Amy Hutton is Professor of Accounting at Boston College’s Carroll School of Management. Prior to joining BC, she served on the faculty at the Tuck School of Business Administration at Dartmouth College, the Harvard Business School and as a visiting professor at Stanford University’s Graduate School of Business.
Her research areas include: effective corporate disclosure strategies, policy changes in response to Regulation Fair Disclosure and Sarbanes-Oxley, the role of reputation building in voluntary corporate disclosures, and the roles of capital market intermediaries and regulators in determining market values of company stocks.
As a result of her research on the conflict of interests facing sell-side analysts, Professor Hutton was named to the Congressional Review Board opining on the Securities Industry Association’s “best practices for equity research.” In 2003, she was elected to the Board of Directors of Bandag, Inc., where she serves on the Audit and Governance and Nominating Committees, and in 2005, she was appointed chairman of the Audit Committee.
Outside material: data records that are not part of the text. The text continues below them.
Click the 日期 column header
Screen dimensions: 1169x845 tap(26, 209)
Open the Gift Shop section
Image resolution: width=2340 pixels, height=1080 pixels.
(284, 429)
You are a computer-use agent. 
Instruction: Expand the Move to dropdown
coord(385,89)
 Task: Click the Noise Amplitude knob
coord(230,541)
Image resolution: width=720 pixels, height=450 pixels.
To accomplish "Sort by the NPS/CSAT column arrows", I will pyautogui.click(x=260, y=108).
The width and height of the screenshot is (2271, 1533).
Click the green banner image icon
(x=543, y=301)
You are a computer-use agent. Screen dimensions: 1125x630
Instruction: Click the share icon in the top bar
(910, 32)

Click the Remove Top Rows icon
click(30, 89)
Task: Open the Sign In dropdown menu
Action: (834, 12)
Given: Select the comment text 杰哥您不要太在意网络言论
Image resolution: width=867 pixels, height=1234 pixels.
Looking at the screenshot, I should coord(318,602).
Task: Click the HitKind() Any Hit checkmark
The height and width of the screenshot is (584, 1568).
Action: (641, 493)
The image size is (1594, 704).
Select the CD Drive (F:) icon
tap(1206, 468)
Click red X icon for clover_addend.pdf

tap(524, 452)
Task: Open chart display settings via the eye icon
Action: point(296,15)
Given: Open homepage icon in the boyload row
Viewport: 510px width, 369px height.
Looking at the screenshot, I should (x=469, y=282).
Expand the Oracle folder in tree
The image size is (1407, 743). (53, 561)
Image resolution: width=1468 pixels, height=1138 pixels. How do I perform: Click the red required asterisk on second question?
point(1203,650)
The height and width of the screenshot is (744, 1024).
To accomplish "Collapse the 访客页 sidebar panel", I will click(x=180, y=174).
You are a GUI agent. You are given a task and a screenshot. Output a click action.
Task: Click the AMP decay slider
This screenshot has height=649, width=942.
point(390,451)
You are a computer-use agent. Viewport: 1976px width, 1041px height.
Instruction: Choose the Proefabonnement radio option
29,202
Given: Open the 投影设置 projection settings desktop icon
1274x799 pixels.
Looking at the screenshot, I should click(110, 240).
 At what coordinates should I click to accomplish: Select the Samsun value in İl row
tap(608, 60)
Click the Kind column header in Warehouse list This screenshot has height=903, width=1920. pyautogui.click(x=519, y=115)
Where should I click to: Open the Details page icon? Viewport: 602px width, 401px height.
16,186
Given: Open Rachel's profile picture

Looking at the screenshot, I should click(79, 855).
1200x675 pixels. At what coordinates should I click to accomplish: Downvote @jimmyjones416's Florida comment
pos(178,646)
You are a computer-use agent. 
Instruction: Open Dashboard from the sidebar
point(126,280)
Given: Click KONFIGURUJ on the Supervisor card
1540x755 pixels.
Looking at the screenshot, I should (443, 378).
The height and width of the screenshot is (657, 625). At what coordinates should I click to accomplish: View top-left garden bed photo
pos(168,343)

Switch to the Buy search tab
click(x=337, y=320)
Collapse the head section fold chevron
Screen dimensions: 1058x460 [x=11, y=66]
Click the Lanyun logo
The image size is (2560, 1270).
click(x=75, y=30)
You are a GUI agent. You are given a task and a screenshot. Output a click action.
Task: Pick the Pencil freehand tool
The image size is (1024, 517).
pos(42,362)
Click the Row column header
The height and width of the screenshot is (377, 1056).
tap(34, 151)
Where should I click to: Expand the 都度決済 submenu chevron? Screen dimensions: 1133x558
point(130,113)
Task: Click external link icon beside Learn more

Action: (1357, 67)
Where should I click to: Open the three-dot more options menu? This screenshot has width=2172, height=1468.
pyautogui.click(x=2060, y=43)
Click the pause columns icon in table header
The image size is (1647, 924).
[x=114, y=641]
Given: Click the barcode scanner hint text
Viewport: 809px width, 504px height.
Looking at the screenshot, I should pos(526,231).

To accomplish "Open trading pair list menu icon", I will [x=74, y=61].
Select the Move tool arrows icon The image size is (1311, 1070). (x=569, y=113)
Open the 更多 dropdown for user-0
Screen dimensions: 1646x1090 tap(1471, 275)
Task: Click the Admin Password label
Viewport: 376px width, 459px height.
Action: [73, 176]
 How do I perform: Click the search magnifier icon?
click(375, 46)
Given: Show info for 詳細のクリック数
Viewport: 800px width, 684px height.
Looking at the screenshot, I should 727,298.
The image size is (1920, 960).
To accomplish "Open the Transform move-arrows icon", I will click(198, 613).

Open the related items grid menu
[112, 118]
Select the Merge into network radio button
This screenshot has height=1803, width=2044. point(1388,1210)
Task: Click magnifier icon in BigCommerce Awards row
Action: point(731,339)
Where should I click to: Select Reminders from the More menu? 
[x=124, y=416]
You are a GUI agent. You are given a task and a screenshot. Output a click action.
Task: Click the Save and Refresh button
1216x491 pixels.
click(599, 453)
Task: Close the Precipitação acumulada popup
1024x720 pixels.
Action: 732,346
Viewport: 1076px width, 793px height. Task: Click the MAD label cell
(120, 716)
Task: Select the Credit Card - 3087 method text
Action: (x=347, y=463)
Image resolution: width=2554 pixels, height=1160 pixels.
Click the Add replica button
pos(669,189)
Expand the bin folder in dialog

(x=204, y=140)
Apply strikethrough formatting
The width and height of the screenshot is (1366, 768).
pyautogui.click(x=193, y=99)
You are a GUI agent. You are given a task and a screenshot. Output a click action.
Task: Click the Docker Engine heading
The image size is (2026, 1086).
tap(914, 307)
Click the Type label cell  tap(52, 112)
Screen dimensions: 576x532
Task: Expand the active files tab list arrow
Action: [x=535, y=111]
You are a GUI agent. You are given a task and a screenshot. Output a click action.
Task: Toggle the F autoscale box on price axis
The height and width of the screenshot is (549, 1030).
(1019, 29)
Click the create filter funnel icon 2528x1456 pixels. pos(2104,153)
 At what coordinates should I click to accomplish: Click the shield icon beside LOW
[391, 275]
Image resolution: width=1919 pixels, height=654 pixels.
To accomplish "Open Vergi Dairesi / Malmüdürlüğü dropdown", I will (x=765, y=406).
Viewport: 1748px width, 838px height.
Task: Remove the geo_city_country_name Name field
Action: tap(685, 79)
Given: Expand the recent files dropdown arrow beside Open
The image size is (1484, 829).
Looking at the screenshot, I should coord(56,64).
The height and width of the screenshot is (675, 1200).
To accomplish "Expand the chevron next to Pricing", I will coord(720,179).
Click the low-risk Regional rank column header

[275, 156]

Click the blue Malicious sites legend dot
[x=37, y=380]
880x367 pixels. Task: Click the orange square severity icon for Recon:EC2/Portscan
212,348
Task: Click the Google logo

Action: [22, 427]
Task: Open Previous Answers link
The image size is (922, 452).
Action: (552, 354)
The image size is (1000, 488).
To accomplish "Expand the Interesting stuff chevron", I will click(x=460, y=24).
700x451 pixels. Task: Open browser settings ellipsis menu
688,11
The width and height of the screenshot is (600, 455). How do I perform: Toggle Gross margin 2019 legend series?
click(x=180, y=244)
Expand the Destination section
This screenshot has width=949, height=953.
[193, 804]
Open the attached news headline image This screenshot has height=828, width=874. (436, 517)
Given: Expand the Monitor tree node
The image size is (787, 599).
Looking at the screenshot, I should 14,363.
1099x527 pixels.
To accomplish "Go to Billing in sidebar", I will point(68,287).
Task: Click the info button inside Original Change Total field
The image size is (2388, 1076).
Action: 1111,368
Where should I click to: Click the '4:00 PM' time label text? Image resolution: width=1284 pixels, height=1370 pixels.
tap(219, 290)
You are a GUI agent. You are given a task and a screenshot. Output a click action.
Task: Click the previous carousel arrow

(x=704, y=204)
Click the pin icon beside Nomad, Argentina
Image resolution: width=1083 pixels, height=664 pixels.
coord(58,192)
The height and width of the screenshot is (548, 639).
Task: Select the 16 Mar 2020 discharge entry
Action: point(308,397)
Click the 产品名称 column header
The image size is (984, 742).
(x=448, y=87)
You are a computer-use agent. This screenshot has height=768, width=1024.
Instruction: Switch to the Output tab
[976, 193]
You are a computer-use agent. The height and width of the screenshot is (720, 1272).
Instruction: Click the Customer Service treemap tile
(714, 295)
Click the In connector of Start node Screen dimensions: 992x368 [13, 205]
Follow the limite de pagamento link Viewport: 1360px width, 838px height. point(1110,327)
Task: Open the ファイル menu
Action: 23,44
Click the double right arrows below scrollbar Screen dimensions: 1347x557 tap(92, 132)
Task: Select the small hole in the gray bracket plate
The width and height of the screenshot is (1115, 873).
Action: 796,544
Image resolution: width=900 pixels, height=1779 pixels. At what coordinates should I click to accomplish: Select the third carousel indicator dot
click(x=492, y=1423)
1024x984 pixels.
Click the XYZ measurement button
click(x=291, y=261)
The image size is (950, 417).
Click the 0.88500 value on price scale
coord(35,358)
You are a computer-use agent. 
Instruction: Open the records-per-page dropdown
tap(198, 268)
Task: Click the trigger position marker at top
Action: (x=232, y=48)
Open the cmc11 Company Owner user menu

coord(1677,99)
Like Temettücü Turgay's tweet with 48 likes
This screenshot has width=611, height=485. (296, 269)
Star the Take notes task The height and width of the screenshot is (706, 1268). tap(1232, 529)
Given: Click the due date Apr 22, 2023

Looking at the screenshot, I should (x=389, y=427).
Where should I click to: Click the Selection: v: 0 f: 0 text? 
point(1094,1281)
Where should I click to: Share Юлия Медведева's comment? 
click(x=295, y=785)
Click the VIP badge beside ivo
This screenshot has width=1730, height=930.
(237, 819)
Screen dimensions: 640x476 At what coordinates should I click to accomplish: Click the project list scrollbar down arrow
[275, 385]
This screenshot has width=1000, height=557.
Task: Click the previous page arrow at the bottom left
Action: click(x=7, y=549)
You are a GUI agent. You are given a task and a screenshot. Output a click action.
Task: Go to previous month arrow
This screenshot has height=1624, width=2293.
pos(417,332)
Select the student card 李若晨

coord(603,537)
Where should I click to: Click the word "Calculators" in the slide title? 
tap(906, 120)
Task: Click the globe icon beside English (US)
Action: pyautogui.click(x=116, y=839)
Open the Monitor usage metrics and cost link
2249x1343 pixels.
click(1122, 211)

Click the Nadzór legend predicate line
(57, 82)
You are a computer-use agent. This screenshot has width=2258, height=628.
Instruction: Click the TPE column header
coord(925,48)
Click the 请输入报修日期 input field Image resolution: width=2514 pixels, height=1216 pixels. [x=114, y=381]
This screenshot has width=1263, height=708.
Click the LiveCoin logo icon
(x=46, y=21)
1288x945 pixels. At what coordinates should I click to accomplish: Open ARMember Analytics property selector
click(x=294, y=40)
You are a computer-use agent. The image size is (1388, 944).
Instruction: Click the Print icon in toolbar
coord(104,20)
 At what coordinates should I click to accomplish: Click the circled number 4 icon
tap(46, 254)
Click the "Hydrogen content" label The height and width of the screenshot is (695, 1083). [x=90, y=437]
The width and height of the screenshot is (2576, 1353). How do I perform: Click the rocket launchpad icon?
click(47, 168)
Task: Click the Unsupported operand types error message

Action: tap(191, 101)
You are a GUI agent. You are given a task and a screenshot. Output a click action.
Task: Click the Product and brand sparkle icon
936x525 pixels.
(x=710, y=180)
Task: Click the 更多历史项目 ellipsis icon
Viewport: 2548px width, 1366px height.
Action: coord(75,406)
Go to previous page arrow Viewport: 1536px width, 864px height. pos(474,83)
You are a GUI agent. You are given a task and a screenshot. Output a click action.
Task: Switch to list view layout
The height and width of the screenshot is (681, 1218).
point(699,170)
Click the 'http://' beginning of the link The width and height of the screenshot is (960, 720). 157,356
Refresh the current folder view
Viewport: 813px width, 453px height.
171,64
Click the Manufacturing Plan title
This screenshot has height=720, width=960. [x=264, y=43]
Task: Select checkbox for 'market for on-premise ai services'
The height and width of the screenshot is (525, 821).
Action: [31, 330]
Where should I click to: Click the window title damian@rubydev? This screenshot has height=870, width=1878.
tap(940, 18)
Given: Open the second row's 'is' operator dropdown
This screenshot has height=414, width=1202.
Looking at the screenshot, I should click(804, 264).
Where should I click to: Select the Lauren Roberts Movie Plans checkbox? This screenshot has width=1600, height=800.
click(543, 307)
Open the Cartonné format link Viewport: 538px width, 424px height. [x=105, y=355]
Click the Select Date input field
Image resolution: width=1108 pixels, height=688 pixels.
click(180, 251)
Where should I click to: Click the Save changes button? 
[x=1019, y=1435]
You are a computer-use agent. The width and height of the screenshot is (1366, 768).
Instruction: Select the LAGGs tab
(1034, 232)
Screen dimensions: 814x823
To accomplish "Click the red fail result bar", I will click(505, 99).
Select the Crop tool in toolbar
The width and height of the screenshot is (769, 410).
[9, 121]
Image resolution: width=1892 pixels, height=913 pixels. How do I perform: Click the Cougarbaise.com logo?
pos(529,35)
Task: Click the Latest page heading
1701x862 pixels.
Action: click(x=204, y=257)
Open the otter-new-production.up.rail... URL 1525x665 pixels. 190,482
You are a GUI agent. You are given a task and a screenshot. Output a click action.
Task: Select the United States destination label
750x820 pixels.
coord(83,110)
Previously, she also served on the Advisory Board and the Audit and Finance Committee of the National Industries of the Blind. In 2010, Professor Hutton won the Distinguished Contributions to Accounting Literature Award for her ‘Groundbreaking Research” demonstrating how strong corporate governance combats earnings management.
With over 20,000 Google Scholar citations, Professor Hutton’s work has appeared in publications such as the Journal of Accounting and Economics, the Accounting Review, Contemporary Accounting Research, the Journal of Accounting Research, the Journal of Financial Economics, the Review of Accounting Studies, the Harvard Business Review and the Journal of Applied Corporate Finance. She serves as an Editor for The Accounting Review from 2011-2014; she continued to serve on its Editorial Review Board and as a referee for the Journal of Accounting and Economics, Journal of Accounting Research, Contemporary Accounting Research and Journal of Financial Economics.